Tuesday, February 21, 2017

By: AMFS Board Certified Clinical Pathologist 

The pathologist daily engages in deductive arguments in which the truths of conclusions (diagnoses) are the logical consequences of their premises. In medical-legal cases meticulous examination of the premises will establish the truth/untruth of the diagnosis and the place to start is the pathology report and the medical record.

The pathology report is an extremely complex document and at a minimum contains the following premises/assumptions:

  • Detailed laboratory identifying information
  • Patient’s identifying information
  • Clinical history
  • Gross/macroscopic description
  • Microscopic description (interpretation of slide morphology)
  • Intraoperative consultation
  • Diagnosis
  • Comments
  • Amended reports
  • Internal consultation
  • Additional studies (special stains, immunohistochemical stains, molecular pathology studies, flow cytometric studies, cytogenetic analysis, electron microscopy, immunofluorescence, etc.)
  • Outside (expert) consultations
  • Quality assurance procedures — especially communications

As each case is evaluated the pathologist continually examines these premises/assumptions to ensure the evidence supports the factual correctness.

If in a medical-legal case, the truth of a pathologic diagnosis is in question, early consultation with a qualified expert pathologist will help greatly in examining this issue. Pathologists think differently than lawyers and most other physicians and are uniquely trained to evaluate the question of diagnostic truth. The following are a few examples of diagnostic errors found by determining certain premises/assumptions were incorrect.

Assumption that the tissue present on the H&E-stained slide was that of the patient. A discrepancy was noted during the comparison of the description of the tissue submitted for microscopic examination and the appearance on the H&E-stained slide. DNA testing confirmed a mismatch and investigation revealed that the slide had been mislabeled during processing. The patient had unnecessary surgery.

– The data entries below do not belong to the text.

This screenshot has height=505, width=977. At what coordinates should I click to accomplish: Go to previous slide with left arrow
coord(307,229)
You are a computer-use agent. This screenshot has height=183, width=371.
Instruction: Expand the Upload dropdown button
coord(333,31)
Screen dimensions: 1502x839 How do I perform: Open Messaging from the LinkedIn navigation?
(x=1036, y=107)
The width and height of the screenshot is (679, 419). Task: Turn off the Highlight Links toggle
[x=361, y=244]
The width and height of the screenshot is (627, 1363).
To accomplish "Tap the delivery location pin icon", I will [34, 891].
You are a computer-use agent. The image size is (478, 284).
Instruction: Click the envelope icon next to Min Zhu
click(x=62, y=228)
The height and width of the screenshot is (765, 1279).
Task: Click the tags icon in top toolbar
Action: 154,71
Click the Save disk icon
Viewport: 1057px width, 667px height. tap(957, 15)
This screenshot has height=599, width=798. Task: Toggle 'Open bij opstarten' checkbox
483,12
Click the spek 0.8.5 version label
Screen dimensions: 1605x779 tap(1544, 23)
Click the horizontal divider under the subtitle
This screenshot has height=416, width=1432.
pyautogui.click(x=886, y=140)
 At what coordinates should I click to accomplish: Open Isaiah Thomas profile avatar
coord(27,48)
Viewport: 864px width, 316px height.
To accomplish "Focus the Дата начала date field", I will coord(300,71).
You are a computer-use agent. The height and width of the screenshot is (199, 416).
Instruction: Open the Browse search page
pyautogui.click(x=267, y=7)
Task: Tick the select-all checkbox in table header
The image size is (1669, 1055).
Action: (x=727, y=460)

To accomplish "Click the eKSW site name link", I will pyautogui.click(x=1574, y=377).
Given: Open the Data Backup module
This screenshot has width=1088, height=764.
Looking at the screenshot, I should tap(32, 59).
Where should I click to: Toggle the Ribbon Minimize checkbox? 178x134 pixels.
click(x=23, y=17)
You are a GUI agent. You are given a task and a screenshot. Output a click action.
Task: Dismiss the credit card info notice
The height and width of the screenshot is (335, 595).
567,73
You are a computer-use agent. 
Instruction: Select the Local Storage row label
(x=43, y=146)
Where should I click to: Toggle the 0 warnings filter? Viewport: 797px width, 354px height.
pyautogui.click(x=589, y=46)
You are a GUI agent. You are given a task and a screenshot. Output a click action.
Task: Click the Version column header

Assumption that all pertinent diagnostic features present on the H&E-stained slides were seen by the examining pathologist. An appendix was diagnosed as showing acute appendicitis. Subtle features of an uncommon mucinous adenocarcinoma were overlooked and the diagnosis and treatment of malignancy were delayed.

Assumption that the pathologist is qualified by training and experience to reach a diagnosis in certain cases and to recognize when to request expert consultation. An atypical proliferative soft tissue lesion was diagnosed as a rare type of sarcoma, rarely seen by any pathologist. Upon review inconsistencies were noted in clinical presentation, imaging studies and interpretation of histologic features. When the case was reviewed by a multidisciplinary team with considerable soft tissue experience, they easily reclassified the lesion as benign. The patient had received several cycles of chemotherapy and was scheduled for radical surgery.

Assumption that everything that looks malignant is malignant. A needle biopsy of a lung mass in a smoker was diagnosed as malignant. An excisional biopsy showed the presence of tuberculosis with marked reactive atypia. The medical literature clearly documents that false positive diagnoses of malignancy in cases of tuberculosis can occur due to the marked atypia induced by the infection. Excisional biopsy is required to resolve this issue and therefore no harm was done to the patient.

The pathologist is uniquely qualified to examine pathology reports (and medical records) regarding correctness of premises/assumptions. Get them involved early to evaluate the facts and formulate appropriate questions to focus your efforts. Consulting a qualified pathologist prior to deposing an opposing pathologist will ensure you ask the right questions.